**Exercise prompt**
With nothing added or dropped, output every record below exactly.

--------

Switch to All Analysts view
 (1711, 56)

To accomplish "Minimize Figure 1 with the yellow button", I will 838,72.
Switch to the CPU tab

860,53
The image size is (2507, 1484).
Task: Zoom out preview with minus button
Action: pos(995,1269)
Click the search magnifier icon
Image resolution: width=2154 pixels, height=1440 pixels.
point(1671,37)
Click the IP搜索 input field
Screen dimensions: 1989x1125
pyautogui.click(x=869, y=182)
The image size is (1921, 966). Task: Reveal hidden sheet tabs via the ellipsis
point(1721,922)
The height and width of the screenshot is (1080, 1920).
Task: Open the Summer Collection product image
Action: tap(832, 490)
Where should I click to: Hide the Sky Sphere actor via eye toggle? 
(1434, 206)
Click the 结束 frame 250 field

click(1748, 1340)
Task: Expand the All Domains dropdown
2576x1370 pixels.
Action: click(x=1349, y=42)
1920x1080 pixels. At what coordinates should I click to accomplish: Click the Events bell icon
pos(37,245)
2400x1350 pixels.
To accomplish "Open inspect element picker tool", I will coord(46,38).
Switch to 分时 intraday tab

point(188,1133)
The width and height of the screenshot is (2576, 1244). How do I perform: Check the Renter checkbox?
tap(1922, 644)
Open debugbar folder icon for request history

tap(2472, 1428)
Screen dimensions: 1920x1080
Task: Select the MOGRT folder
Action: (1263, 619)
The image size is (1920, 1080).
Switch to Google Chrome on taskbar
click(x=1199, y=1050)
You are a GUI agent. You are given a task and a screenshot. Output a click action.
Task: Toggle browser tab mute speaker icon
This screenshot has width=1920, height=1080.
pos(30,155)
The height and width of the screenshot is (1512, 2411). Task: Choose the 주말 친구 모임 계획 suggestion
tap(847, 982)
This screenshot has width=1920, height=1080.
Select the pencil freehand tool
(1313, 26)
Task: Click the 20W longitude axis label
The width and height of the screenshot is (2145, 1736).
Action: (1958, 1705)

--------

**Your response**
Switch to All Analysts view
 (1711, 56)

To accomplish "Minimize Figure 1 with the yellow button", I will 838,72.
Switch to the CPU tab

860,53
The image size is (2507, 1484).
Task: Zoom out preview with minus button
Action: pos(995,1269)
Click the search magnifier icon
Image resolution: width=2154 pixels, height=1440 pixels.
point(1671,37)
Click the IP搜索 input field
Screen dimensions: 1989x1125
pyautogui.click(x=869, y=182)
The image size is (1921, 966). Task: Reveal hidden sheet tabs via the ellipsis
point(1721,922)
The height and width of the screenshot is (1080, 1920).
Task: Open the Summer Collection product image
Action: tap(832, 490)
Where should I click to: Hide the Sky Sphere actor via eye toggle? 
(1434, 206)
Click the 结束 frame 250 field

click(1748, 1340)
Task: Expand the All Domains dropdown
2576x1370 pixels.
Action: click(x=1349, y=42)
1920x1080 pixels. At what coordinates should I click to accomplish: Click the Events bell icon
pos(37,245)
2400x1350 pixels.
To accomplish "Open inspect element picker tool", I will coord(46,38).
Switch to 分时 intraday tab

point(188,1133)
The width and height of the screenshot is (2576, 1244). How do I perform: Check the Renter checkbox?
tap(1922, 644)
Open debugbar folder icon for request history

tap(2472, 1428)
Screen dimensions: 1920x1080
Task: Select the MOGRT folder
Action: (1263, 619)
The image size is (1920, 1080).
Switch to Google Chrome on taskbar
click(x=1199, y=1050)
You are a GUI agent. You are given a task and a screenshot. Output a click action.
Task: Toggle browser tab mute speaker icon
This screenshot has width=1920, height=1080.
pos(30,155)
The height and width of the screenshot is (1512, 2411). Task: Choose the 주말 친구 모임 계획 suggestion
tap(847, 982)
This screenshot has width=1920, height=1080.
Select the pencil freehand tool
(1313, 26)
Task: Click the 20W longitude axis label
The width and height of the screenshot is (2145, 1736).
Action: (1958, 1705)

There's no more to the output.